Здесь тогда я нахожу себя абсолютно и неизбежно определенным жить, говорить и действовать как другие люди в обычных делах жизни. Но несмотря на то, что моя естественная склонность и ход моих жизненных духов и страстей сводят меня к этой индолентной вере в общие максимы мира, я все еще чувствую такие остатки моего прежнего расположения, что готов бросить все свои книги и бумаги в огонь и решаю никогда больше не отказываться от удовольствий жизни ради рассуждения и философии. Ибо таковы мои чувства в том спленотическом настроении, которое управляет мной в настоящее время. Я могу, более того, я должен уступить течению природы, подчиняясь своим чувствам и рассудку; и в этом слепом подчинении я показываю наиболее совершенно свое скептическое расположение и принципы. Но следует ли из этого, что я должен бороться против течения природы, которое ведет меня к индолентности и удовольствию; что я должен изолировать себя, в некоторой мере, от общения и общества людей, которое столь приятно; и что я должен мучить свой мозг тонкостями и софизмами в самое то время, когда не могу удовлетворить себя относительно разумности столь болезненного применения, ни иметь какой-либо терпимой перспективы достижения с его помощью истины и уверенности. Под каким обязательством я нахожусь совершать такое злоупотребление временем? И к какой цели это может служить либо для служения человечеству, либо для моего собственного частного интереса? Нет: Если я должен быть дураком, как все те, кто рассуждает или верит во что-либо определенно, мои глупости будут по крайней мере естественными и приятными. Там, где я борюсь против своей склонности, у меня будет веская причина для моего сопротивления; и я больше не буду блуждать в такие унылые одиночества и грубые проходы, с которыми я до сих пор сталкивался.
Таковы чувства моей спленотичности и индолентности; и действительно, я должен признаться, что философия не имеет ничего, чтобы противопоставить им, и ожидает победы скорее от возвращений серьезного добродушного расположения, чем от силы разума и убеждения. Во всех инцидентах жизни мы должны все еще сохранять наш скептицизм. Если мы верим, что огонь греет, или вода освежает, это только потому, что нам стоит слишком много труда думать иначе. Более того, если мы философы, это должно быть только на скептических принципах и из склонности, которую мы чувствуем к тому, чтобы занимать себя таким образом. Там, где разум живой и смешивается с какой-то склонностью, с ним следует соглашаться.

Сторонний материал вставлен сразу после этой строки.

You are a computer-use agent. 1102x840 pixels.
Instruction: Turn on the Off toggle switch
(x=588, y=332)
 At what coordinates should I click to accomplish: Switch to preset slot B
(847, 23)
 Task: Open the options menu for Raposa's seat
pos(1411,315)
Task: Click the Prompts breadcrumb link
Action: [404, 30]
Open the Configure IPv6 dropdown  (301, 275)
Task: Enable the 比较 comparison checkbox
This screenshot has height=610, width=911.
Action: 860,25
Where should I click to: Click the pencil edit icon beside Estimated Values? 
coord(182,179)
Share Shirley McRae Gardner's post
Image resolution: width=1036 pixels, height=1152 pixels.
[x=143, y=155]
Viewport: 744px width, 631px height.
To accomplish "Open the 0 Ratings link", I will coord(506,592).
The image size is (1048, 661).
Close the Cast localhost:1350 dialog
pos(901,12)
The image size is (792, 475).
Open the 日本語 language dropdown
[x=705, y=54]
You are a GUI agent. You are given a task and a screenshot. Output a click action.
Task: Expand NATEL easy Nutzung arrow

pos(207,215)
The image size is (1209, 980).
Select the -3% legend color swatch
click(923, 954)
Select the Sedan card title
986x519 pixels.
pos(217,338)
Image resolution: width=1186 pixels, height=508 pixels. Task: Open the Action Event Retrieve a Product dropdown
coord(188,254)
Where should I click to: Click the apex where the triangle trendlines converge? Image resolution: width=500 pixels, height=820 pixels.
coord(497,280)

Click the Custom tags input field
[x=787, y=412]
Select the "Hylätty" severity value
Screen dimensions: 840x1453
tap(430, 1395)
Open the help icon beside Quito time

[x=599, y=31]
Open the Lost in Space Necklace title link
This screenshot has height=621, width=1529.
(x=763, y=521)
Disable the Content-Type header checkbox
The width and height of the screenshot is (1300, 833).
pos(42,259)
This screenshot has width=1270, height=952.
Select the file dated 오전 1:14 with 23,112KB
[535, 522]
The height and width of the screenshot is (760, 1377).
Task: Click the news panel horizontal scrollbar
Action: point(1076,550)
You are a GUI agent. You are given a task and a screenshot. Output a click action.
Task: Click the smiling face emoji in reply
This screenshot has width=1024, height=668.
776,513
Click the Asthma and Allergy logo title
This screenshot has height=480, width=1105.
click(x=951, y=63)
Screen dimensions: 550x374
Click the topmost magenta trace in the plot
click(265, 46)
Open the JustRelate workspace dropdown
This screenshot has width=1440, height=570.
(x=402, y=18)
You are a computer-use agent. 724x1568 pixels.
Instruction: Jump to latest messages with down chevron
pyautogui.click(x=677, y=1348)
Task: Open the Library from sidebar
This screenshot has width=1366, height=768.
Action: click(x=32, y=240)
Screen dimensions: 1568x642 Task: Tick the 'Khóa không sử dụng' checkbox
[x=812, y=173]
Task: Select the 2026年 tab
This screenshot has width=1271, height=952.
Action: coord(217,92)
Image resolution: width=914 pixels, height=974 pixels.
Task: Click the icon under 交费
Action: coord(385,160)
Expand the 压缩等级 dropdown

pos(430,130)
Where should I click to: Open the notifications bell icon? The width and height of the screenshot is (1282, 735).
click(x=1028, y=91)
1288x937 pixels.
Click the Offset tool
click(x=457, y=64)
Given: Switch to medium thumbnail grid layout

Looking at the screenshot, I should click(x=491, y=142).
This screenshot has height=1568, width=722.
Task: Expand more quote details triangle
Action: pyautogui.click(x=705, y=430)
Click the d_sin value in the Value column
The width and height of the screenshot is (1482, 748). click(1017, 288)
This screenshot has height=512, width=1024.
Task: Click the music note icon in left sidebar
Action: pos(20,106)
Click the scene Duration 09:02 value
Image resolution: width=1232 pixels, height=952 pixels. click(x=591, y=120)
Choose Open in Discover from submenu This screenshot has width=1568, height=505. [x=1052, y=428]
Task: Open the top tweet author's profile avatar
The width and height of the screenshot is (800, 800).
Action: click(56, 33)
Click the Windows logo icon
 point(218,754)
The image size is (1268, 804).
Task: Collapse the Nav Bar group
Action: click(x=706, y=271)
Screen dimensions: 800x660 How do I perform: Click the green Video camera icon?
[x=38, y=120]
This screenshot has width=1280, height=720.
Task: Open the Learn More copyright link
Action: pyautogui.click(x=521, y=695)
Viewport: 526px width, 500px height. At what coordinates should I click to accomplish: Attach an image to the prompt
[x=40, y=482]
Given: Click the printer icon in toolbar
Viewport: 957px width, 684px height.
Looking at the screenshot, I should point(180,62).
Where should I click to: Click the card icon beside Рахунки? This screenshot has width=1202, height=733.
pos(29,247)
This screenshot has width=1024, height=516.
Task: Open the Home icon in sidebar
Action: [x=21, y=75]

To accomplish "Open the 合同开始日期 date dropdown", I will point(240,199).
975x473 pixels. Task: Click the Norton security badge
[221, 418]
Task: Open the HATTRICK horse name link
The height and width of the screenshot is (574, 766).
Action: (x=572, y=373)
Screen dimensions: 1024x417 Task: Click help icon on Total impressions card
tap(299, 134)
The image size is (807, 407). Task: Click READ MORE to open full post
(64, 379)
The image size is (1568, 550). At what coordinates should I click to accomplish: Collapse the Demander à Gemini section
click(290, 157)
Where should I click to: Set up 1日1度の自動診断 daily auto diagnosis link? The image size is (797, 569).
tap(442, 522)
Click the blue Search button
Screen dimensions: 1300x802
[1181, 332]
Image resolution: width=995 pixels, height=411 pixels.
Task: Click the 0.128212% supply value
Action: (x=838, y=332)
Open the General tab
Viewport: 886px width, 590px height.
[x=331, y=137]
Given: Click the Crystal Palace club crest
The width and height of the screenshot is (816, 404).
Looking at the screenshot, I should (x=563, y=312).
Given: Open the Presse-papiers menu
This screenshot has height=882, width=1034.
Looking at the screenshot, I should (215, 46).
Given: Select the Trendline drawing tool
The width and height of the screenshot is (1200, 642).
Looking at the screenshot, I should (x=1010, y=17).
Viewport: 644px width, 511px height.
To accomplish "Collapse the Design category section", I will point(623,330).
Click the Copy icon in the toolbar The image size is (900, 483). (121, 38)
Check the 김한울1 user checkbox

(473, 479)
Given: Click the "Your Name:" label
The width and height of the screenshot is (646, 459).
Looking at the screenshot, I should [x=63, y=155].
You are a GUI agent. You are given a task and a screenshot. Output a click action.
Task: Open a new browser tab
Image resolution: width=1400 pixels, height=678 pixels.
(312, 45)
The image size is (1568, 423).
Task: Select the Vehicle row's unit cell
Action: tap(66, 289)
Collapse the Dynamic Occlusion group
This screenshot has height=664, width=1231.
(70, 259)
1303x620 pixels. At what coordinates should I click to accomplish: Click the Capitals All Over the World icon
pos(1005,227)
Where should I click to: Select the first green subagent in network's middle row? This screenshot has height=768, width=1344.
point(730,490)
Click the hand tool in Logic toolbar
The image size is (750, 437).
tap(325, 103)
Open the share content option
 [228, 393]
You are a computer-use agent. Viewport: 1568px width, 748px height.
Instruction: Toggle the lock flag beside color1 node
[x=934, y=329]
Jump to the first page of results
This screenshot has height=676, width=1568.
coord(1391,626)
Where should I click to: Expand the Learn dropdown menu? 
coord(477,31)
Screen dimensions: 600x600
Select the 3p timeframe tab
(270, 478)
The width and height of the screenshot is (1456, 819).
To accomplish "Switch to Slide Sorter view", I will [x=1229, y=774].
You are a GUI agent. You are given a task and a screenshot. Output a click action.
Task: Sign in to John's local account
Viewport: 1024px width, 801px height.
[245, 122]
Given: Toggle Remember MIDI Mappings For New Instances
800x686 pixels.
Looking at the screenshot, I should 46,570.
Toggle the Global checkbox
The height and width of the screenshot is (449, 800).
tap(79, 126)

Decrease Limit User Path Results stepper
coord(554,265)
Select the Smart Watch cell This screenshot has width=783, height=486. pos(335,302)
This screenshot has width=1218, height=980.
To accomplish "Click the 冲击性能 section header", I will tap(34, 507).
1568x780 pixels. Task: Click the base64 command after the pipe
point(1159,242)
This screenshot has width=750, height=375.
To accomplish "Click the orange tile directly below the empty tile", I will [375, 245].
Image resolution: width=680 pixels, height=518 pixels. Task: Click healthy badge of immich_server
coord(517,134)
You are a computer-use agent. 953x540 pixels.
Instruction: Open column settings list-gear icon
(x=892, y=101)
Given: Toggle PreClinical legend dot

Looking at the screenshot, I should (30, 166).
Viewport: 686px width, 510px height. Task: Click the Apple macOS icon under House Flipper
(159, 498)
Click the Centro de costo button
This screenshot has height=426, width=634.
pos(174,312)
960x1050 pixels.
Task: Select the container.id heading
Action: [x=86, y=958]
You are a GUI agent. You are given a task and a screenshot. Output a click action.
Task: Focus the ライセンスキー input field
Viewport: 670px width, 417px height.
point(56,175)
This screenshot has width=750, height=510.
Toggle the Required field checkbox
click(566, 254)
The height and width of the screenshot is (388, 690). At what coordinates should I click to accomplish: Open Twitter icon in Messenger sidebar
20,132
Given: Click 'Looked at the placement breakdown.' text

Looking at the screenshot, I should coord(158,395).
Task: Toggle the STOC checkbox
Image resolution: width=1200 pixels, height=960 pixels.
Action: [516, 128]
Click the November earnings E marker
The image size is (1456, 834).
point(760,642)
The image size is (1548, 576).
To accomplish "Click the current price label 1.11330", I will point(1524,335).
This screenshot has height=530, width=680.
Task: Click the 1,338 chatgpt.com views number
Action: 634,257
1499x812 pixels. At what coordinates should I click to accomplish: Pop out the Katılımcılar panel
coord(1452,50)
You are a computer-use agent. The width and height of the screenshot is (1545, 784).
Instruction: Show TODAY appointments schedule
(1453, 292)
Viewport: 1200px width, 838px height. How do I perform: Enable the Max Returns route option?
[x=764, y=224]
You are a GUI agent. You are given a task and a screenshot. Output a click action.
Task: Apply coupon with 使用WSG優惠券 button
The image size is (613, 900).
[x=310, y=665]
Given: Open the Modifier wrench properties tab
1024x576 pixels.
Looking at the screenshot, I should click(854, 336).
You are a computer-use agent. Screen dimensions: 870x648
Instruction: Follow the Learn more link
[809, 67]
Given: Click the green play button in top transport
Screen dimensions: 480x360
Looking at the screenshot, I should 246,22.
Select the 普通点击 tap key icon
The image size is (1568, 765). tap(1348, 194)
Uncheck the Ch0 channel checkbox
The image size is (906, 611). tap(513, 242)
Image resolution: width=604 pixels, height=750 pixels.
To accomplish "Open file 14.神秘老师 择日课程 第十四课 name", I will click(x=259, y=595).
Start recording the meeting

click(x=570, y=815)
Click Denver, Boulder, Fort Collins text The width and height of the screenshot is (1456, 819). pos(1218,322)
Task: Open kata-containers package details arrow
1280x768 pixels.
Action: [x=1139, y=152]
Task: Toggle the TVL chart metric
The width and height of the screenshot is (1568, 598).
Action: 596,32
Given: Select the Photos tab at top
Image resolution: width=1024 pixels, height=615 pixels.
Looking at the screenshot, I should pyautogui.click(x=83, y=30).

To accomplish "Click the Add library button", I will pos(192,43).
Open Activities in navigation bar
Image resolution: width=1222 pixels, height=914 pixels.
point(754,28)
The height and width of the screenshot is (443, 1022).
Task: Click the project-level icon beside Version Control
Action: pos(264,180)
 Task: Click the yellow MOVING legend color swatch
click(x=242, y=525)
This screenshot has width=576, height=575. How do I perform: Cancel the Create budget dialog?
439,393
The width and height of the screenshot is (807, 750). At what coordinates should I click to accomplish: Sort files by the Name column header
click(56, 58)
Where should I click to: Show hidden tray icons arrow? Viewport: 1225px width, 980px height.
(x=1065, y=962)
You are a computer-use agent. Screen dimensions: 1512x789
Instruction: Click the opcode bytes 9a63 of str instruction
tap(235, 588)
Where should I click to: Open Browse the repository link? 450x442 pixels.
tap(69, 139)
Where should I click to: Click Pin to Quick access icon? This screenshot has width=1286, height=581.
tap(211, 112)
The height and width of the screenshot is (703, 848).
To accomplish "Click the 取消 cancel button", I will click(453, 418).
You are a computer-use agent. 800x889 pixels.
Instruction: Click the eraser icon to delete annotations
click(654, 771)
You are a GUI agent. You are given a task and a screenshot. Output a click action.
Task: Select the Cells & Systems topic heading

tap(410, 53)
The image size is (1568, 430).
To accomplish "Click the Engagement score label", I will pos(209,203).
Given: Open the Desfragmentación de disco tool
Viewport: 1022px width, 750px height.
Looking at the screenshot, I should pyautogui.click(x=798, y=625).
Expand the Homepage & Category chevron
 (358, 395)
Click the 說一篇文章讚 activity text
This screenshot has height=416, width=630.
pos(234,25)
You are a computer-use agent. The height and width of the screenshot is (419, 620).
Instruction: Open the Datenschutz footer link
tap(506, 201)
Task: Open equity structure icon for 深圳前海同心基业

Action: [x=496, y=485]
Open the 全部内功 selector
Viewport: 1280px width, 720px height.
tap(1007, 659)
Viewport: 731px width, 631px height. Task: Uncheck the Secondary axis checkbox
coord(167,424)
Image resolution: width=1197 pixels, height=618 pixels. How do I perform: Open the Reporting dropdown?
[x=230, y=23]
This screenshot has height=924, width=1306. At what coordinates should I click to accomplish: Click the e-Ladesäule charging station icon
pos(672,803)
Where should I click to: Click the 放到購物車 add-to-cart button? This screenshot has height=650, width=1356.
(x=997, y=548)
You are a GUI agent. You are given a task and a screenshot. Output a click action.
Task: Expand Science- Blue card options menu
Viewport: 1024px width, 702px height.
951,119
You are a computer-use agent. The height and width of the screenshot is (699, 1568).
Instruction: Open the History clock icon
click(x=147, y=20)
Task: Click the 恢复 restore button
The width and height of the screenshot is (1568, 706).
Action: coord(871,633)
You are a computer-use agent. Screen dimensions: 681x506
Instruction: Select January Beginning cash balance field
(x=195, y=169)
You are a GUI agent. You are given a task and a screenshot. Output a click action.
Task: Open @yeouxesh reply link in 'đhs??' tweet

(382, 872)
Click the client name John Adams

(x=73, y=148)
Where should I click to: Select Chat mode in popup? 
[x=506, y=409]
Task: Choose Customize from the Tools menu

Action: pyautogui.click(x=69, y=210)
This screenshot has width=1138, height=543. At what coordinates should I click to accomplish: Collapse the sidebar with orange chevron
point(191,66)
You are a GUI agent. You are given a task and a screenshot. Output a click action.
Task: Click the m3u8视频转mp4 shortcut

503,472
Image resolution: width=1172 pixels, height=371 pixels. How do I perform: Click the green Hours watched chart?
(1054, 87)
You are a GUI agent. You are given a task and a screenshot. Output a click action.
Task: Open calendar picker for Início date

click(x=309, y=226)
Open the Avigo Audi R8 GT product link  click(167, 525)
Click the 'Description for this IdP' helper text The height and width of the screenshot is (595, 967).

Там, где он этого не делает, он никогда не может иметь никакого права воздействовать на нас.
Поэтому, когда я устаю от развлечений и общества и предаюсь мечтам в своей комнате или во время одинокой прогулки по берегу реки, я чувствую, что мой ум полностью сосредоточен в самом себе, и я естественно склонен направлять свой взор на все те предметы, о которых я встречал так много споров в ходе своего чтения и бесед. Я не могу удержаться от любопытства, желая познакомиться с принципами морального добра и зла, природой и основанием правления, а также причиной тех различных страстей и склонностей, которые побуждают и управляют мною. Мне не по себе от мысли, что я одобряю один объект и не одобряю другой; называю одну вещь прекрасной, а другую безобразной; сужу об истине и лжи, разуме и глупости, не зная, на каких принципах я основываюсь. Я обеспокоен состоянием ученого мира, который пребывает в столь прискорбном невежестве по всем этим пунктам. Я чувствую, как во мне пробуждается честолюбие внести свой вклад в просвещение человечества и приобрести имя своими изобретениями и открытиями. Эти чувства возникают естественно в моем нынешнем расположении духа; и если бы я попытался изгнать их, привязавшись к какому-либо другому делу или развлечению, я чувствую, что проиграл бы в плане удовольствия; и в этом истоки моей философии.